Stan shook his head.
"Hm. How about using a knife?" Now Kenny lowered his voice, conspiratorially. "Quick cuts. Here and here." He drew stilleto in a flash, tapped Stan's neck on either side with it, tagging his arteries, leaned in closely. "You'd feel the blood on your face. Taste it. Smell it. That'd be pretty satisfying, wouldn't you say?"
Stan turned pale, pride and anger replaced by bald fear, his eyes still wide, yet seemingly small in the face of Kenny's stature.
"And you'd need to be quick. More brutal. You could move between people's legs, slash their tendons. I'd recommend a good hunting knife, the kind you'd use to skin a deer. Your uncle probably has a few of those. Smooth and serrated edge. For tendons, one quick, hard motion with the clean edge will do the trick. Yeah." Kenny nodded rapidly. Stan took a step back.
"Stop." Craig ground out.
Kenny paused. Stan startled and stared at him.
"Stan." Craig walked around the car, knelt before the boy but didn't touch him. No. He couldn't give comfort through touch.
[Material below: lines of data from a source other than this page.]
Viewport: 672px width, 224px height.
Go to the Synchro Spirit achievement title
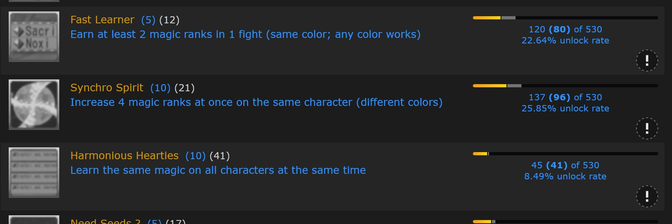(107, 88)

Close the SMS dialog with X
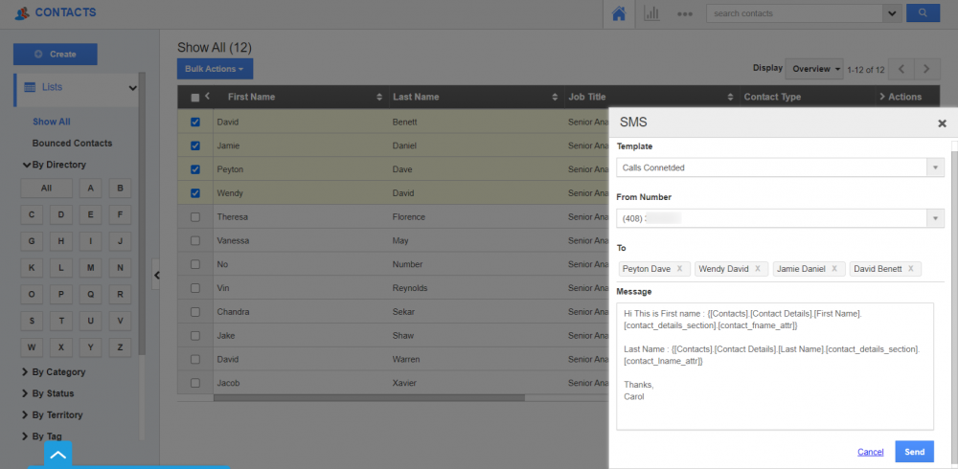click(x=942, y=123)
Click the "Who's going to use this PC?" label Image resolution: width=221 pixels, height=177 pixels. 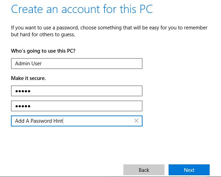(43, 51)
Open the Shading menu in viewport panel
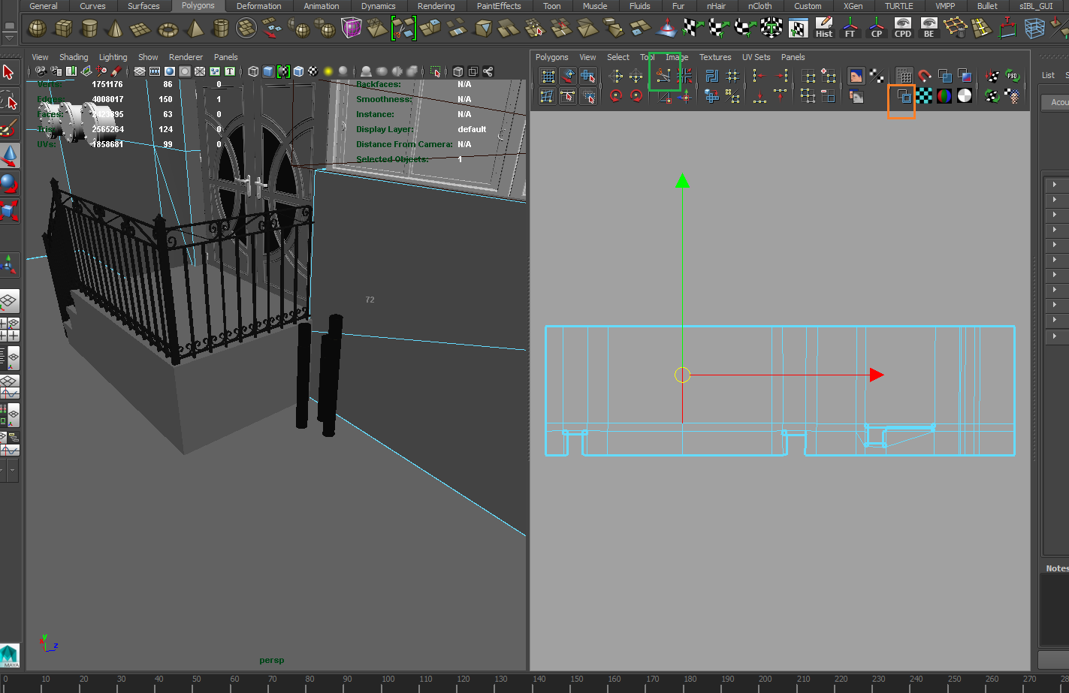The image size is (1069, 693). [x=74, y=57]
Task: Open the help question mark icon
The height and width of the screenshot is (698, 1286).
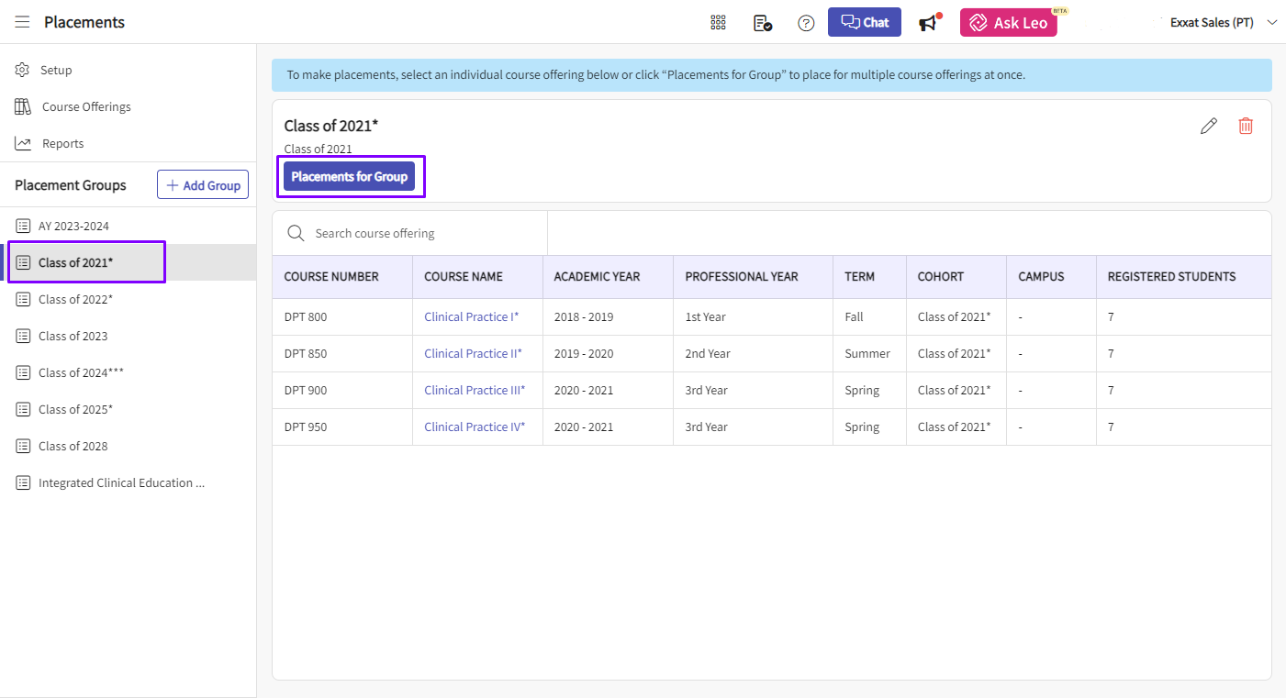Action: [x=806, y=23]
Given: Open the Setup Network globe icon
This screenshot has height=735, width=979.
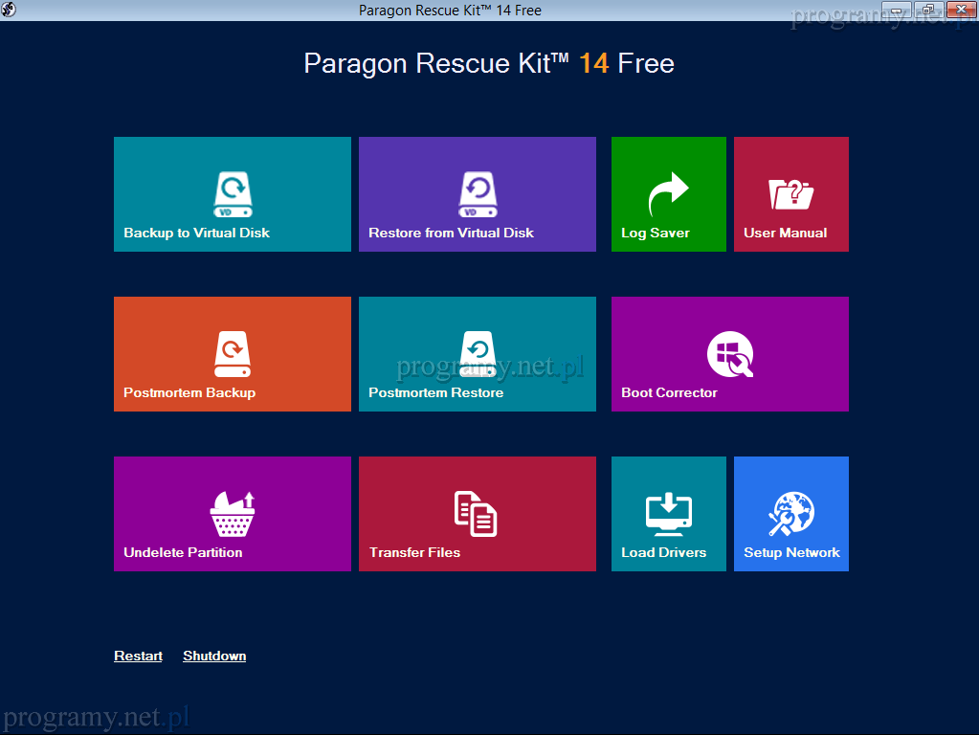Looking at the screenshot, I should (x=790, y=514).
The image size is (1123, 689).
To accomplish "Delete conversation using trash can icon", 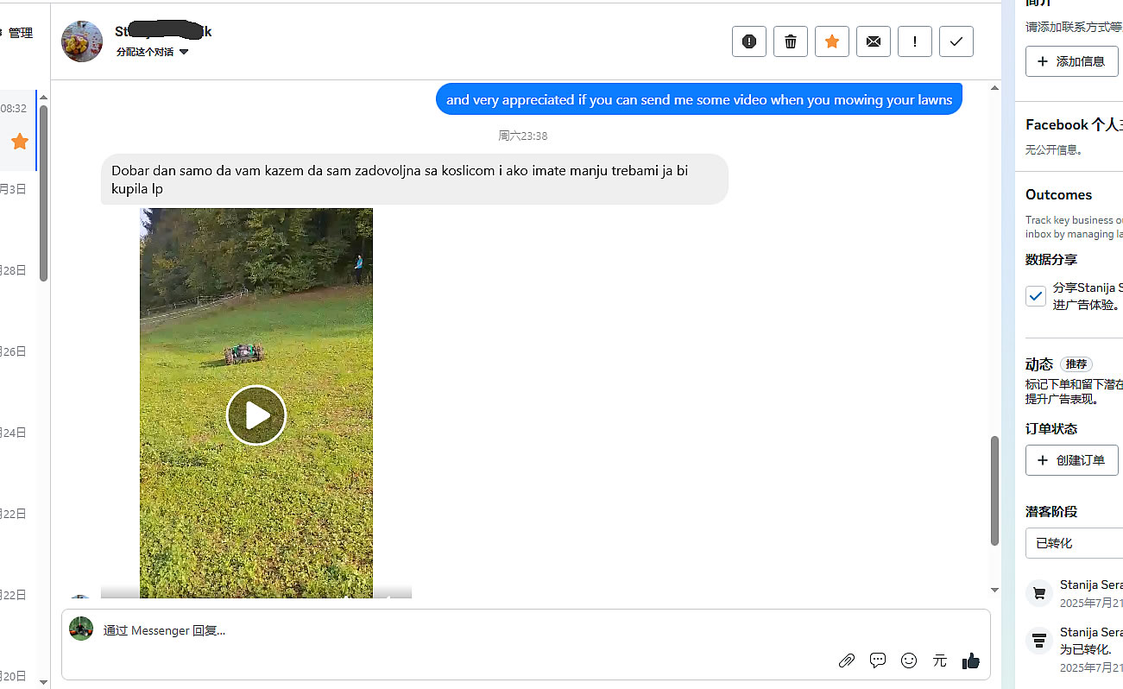I will (790, 41).
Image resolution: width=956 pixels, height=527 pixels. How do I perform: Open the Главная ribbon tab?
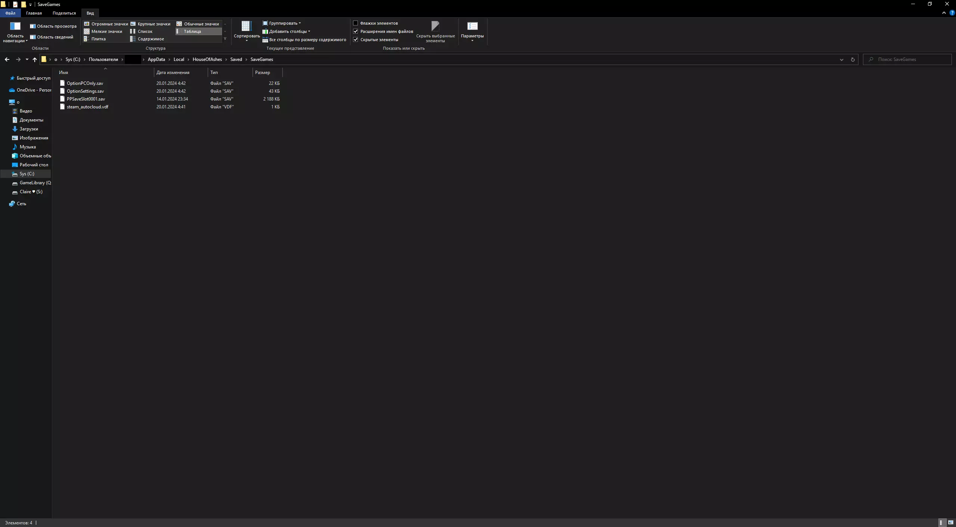pyautogui.click(x=34, y=13)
"What if I...if we helped you? Not to kill, but to fight." He remembered the exact words, but he wouldn't use them.
Stan hesitated. "You mean?" He glanced at Kenny, shy now, as if Craig was all that stood between him and a cruel death.
Kenny nodded. "This isn't an offer to assist in revenge. I'm not interested in that, and if that's all you're after, I can't help you."
Stan shuddered suddenly. "I'd be like...you." He nodded at Craig. "And you."
"If only in theory." He stood beside Craig, who rose, though didn't break eye contact with Stan. Kenny offered his hand, a first proper introduction.
Stan didn't take it. "I don't want to be like you two. I want..." His voice died.
Kenny still offered his hand. "You don't know. That's fine. Whatever you want to do though, you're not ready. And I'd rather help you reach the right decision, before it's too late, before you're dangerous and don't have a path."
Stan shook his head. "If I said yes, what would happen? I couldn't leave my uncle and my sister." His voice trembled, seemingly at the prospect of deserting his last remaining family.
"You'd stay with them. And work with us. After school job. Easy enough to pull off."
"Yeah," Craig muttered. "Easy."
Kenny ignored him. His offer still hung in the air, its literal manifestation yet to be grasped. They stood in silence, the speeding of cars, the blaring of sirens and distant shouts receding into a background of white noise. Stan wiped his hands on the front of his pants. He scratched at his cheek viciously, compulsively. Finally, he reached forward and grasped Kenny's hand. His grip tightened only after Kenny's fingers closed around his hand.
Kenny smiled for the first time that night.
"Happy to have you."
"And that's the first and only time you'll hear that from him." Craig didn't move, even as Kenny opened the car door and let Stan in. He'd have to crouch in the storage compartment. A good indication of things to come, if he stuck with them.
After Stan had gotten in, and Craig was sure he wouldn't hear, he turned to Kenny, appraised him.
"And now we're both lying bastards."
Kenny sighed. He sounded tired. Another first for the night.
"Just trust me like you used to. Please."
He didn't wait for a response, and Craig wouldn't have been able to give one.